The eco-friendly panels save consumers money, as part of an energy business that has expanded drastically in the past decade, with industry experts estimating a 50 percent annual growth rate in the United States every year in the 2000s, according to the Los Angeles Times. The United States has yet to catch up to European countries in solar panel installation, however.
“Washington has twice the sunlight of Germany, the nation with the most solar energy in the world,” Anthony Conyers (COL ’12), a member of Georgetown Energy, said.
Georgetown Energy, a company founded by a group of Georgetown students, has been a key force in introducing solar energy to the surrounding neighborhood. The group advocates the use of solar energy, arguing that placing solar power saves D.C. residents money, according to the Georgetown Energy website. With a combination of a 3 percent discount offered by Georgetown Energy, a federal tax credit for installing a solar energy system, and a D.C. grant, D.C. residents can save up to 75 percent of the costs of a solar energy program, according to the Georgetown Patch.

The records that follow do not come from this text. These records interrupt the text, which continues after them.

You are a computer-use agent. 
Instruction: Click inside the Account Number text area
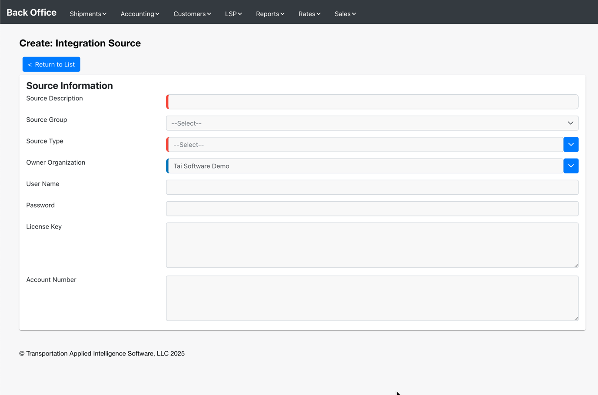pos(372,298)
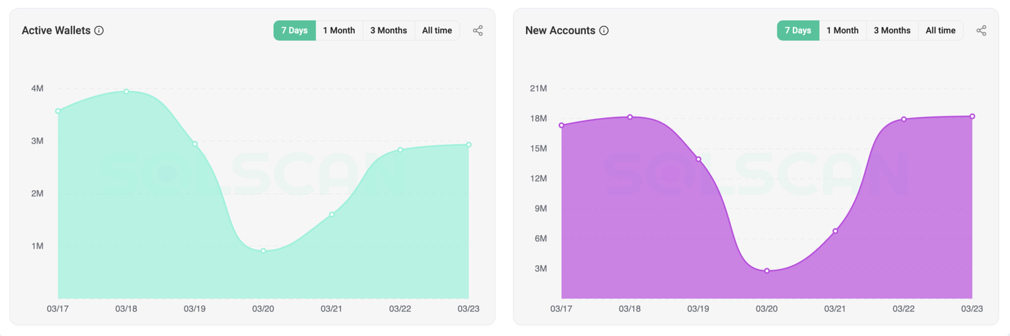Click New Accounts data point on 03/21
This screenshot has height=336, width=1010.
click(x=835, y=231)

“It makes sense for people in the D.C. area to consider solar energy, financially,” Conyers said. “D.C. offers one of the best solar incentive packages in the country, and all of us at Georgetown Energy are encouraging people to take advantage of them.”
The group consulted with the owner of the home at 1541 33rd St. NW, and helped him put in place the first residential solar program in Georgetown, according to Georgetown Energy.
Despite D.C. incentives, the Georgetown neighborhood holds a tight grip on setup of solar panels in the area. If the panels can be seen from any public road, the Old Georgetown Board, as well as the Historic Preservation Review Board, must first approve the installation, as much of Georgetown remains a historic district.
Though there are hurdles to jump when making the switch to solar panels in Georgetown, solar panel additions are on the rise throughout the District, most prominently at the White House; plans to set up solar panels and a solar water heater on the roof of the White House were announced on Oct. 5. The new program at the White House is not the first time a president attempted to install solar energy at the Executive Mansion. President Carter’s administration installed solar panels in 1979, during the OPEC oil embargo. Carter said that the solar water heater would still be producing energy in the year 2000, but the system only lasted for seven years and was removed by President Reagan.”